Personal Human Decency: The PHD from the University of Life by Anthony Barclay

Personal Human Decency: The PHD from the University of Life
Anthony Barclay
Xlibris (2011)
ISBN 9781456839222
Reviewed by Paige Lovitt for Reader Views (11/10)

 

When I first began my career in the world of academia, I thought the highest rank that could be achieved was a PhD.  Having been in this field over ten years with only a Master of Science degree, my experiences have taught me that there is much more to life than having a doctorate.  My passion for working with students that have disabilities has enriched my life so much, that I have no desire to take time out to continue my education at a university.  I have many days where I feel that my students teach me more about living, than I could ever teach them.

Having a chance to read “Personal Human Decency: The PHD from the University of Life” really resonated with me, because I think that my life experiences have taught me much more than I could learn from sitting in a classroom.  Human decency involves acting with dignity and integrity.  What could possibly be more important than living your life with those standards? If I focus on living my life in this manner, then the people who are a part of my life, both personal and professional, will have better lives.  If Americans would live their lives based upon these qualities, then our country as a whole would stand a greater chance of avoiding deprivation and war.

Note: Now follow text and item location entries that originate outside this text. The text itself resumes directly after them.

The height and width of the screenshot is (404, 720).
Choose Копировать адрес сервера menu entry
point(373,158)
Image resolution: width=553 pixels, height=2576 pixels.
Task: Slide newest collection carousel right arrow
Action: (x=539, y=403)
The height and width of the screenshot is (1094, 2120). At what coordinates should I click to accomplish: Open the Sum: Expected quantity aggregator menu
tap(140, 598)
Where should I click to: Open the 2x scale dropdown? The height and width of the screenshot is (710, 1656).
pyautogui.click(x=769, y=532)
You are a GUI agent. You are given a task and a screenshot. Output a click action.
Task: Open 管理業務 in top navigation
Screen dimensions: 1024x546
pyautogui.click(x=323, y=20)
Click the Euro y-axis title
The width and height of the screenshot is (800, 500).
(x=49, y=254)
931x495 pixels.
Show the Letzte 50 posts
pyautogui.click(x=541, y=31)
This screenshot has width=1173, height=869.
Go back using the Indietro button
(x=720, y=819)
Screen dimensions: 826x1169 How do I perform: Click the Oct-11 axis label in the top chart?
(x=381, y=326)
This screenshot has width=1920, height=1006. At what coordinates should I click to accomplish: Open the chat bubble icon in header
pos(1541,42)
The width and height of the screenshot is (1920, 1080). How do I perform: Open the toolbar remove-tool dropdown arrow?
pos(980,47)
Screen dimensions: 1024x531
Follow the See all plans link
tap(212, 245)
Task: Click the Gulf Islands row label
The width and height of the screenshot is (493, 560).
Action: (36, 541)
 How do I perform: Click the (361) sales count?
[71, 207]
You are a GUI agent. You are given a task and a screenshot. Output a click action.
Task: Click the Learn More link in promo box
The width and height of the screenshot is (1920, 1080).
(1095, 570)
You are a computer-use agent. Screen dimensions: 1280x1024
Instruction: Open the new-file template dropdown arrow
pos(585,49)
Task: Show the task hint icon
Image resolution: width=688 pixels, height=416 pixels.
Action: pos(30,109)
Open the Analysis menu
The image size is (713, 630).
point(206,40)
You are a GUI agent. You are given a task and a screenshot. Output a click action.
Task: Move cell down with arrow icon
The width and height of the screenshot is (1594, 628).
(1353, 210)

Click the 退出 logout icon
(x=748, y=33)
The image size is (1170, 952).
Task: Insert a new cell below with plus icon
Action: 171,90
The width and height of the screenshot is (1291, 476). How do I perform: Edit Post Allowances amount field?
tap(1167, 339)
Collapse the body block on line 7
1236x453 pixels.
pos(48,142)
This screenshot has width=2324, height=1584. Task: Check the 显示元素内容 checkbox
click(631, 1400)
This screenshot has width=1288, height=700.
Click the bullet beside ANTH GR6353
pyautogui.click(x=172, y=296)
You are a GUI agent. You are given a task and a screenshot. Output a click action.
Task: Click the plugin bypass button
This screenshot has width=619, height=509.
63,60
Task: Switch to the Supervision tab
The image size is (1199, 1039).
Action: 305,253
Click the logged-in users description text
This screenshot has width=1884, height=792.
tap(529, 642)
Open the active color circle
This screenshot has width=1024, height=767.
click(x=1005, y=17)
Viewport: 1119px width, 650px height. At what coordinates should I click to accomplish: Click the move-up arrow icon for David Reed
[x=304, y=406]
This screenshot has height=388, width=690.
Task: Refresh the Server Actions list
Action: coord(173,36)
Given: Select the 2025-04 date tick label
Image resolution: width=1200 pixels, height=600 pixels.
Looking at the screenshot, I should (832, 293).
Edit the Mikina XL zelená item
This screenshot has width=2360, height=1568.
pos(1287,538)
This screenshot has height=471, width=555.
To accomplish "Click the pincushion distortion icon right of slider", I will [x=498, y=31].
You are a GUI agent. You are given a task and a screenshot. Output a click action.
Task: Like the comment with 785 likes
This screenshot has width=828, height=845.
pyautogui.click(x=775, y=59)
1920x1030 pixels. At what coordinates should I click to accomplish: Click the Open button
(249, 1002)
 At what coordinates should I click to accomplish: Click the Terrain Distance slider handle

The author, Anthony Barclay, is from Liberia.  Through his words, mainly in poetry form, he teaches us about the beauty of his country, the issues that Liberia is facing from their civil war, and we learn about how his people are very similar to my people.  This part is incredibly sobering because, as I read his words, it dawned on me that one day, the United States could also be experiencing the same dire situations that the people of Liberia have had to endure.

Reading his poetry really reached into my heart.  Through his words, Barclay does a wonderful job of conveying the myriad of feelings that he has dealt with regarding the issues of his country.  He also helps us “see” what Liberia was life before the war.  I seriously doubt that there is a text book on this planet that could teach me more about Liberia, than “Personal Human Decency” has been able to.  I also felt like he is giving us a wake-up call about how we should deal with our own problems in the United States.

I truly hope that many people will take the time to read “Personal Human Decency” and apply what they learn to their lives.  In doing so, we will help the world be a better place, and our lives will be more meaningful.  Mr. Barclay will also have the satisfaction of knowing that what he has been through, both good and bad, will have helped more than just the people of his nation.  I highly recommend reading “Personal Human Decency,” and especially recommend it to professors of philosophy, economics and political science.